Growth cartilages (also called physes) are the typical structures of children’s bones that allow the various bone segments to grow in length. They can be represented as discs of cartilage at both ends of a long bone, in which the cartilage cells reproduce longitudinally and progressively ossify, thus increasing the length of the segment.
Such cartilages are active throughout the growth of the child and end their activity with skeletal maturity, when the cartilage closes and is completely replaced by bone.
In the case of asymmetrical epiphysiodesis: the physis is slowed (by the procedure) only on one side, while the remaining part of cartilage continues to grow normally. This determines a deviation of the growth: if the internal part is slowed, only external growth will continue, and vice versa.
The most commonly used tool for epiphysiodesis is the so-called 8-plate for guided growth (the plate has a shape of 8).
These plates, in the varus knee, are placed in the lateral part of the growth cartilage of the knee (tibia or femur) and fixed to the bone by two screws. The surgical incision is limited to 3/4 cm. No immobilization is required, gradual mobilization of the knee starts early and progressive load is allowed.
If correctly applied, the plates gradually determine the correction of the axis, with a speed proportional to the growth of the operated limb.
It is a procedure capable of significantly changing the growth of the limbs, which can give remarkable results in the face of low invasiveness. Clearly in patients at the end of growth, there is no possibility to perform such an intervention, and the only alternative to varus knee correction remains osteotomy. This is why it is essential that patients are promptly referred to the paediatric orthopaedic surgeon, in time to make the appropriate assessments.
This epiphysiodesis is a temporary procedure: once the desired goal (the correct axis) is reached, the plates can be removed in order to restart the growth of cartilage. It is therefore a theoretically reversible procedure.
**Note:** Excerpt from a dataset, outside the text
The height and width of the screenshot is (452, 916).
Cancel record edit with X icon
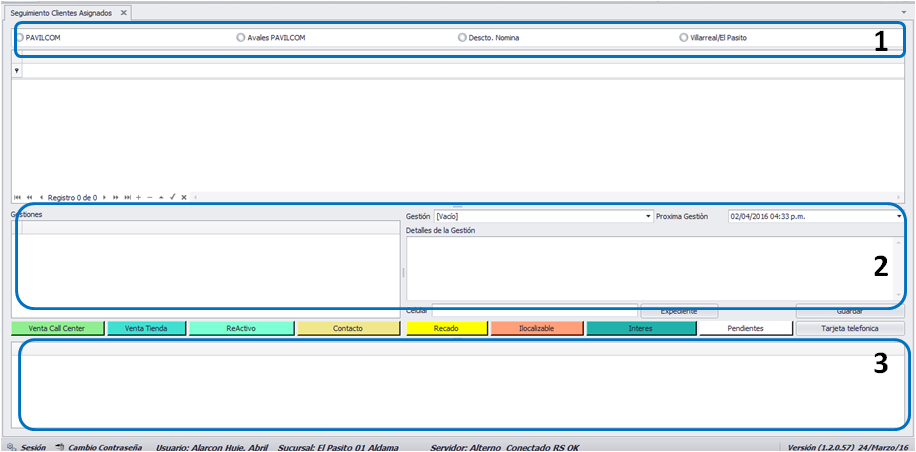coord(184,197)
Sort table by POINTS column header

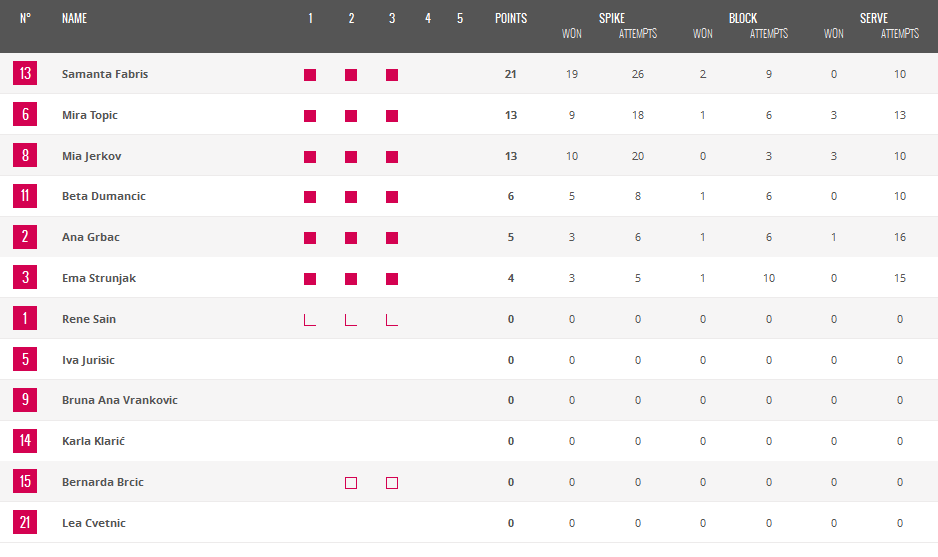point(511,18)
However, there are two risks to consider:
• the risk of lesions of the growth cartilage produced at the time of surgery and by the plate itself: once the plate have been removed, if there is still growth of the cartilage on the opposite side, the knee may continue to deviate in the direction of correction, leading to hypercorrection (valgus knee)
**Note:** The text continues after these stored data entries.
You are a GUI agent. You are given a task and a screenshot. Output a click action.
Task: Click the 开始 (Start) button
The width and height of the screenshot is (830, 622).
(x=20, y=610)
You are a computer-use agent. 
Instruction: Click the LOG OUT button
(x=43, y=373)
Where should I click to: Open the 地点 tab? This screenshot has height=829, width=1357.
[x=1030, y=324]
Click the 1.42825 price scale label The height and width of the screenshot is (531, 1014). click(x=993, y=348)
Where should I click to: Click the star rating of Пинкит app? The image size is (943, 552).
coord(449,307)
• the “rebound” effect: once the plates have been removed, the area of cartilage that has been slowed begins to grow excessively, leading to a recurrence of the varus knee
For this reason, it is necessary to perform the procedures with the correct technique and it is often preferable (when possible) to perform the intervention near the end of the growth, so as to obtain the correction of the axis and no longer have further growth that is likely to cause hypercorrection or recurrence.
In cases where the varus knee is very marked and the patient is still small, as in cases of skeletal dysplasia, it is preferable to intervene early, remove the plates once the axis is corrected, and verify the successive evolution. It will be possible to repeat the procedure if the deformity recurs.
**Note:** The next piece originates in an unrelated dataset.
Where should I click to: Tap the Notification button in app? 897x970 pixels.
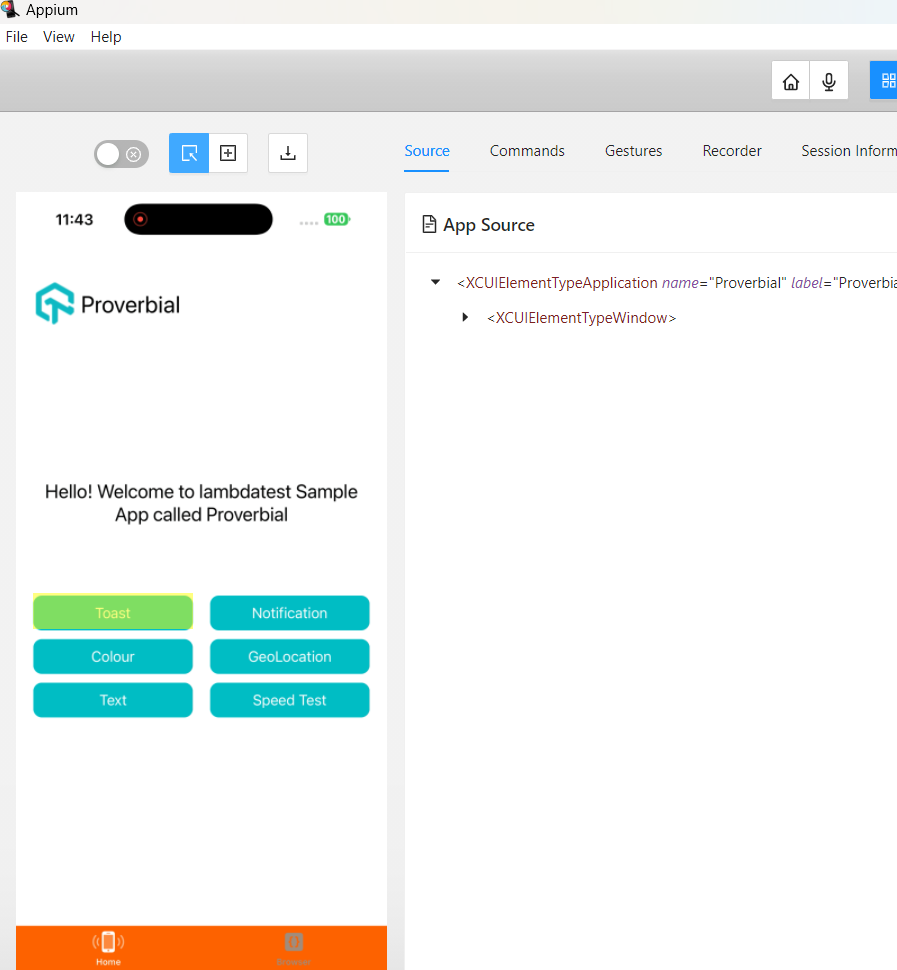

The basis of all this is a correct pre-operative assessment.
Clinical and radiographic aspects must be taken into account before treatment with epiphysiodesis. Radiographic evaluations are essential to avoid unnecessary corrections. The surgical indication should be limited to cases with significant alteration of mechanical axis.
Another fundamental aspect is to calculate as precisely as possible the timing of the procedure, evaluating for example the speed of growth in height, pubertal development, bone age.
The last fundamental aspect is the postoperative follow-up, initially to verify that the recovery of knee function is regular, then to verify the effect of the intervention.
Radiographs are performed periodically, to check the evolution of the mechanical axis.
Overall, epiphysiodesis is a non-invasive procedure for the patient, with excellent results.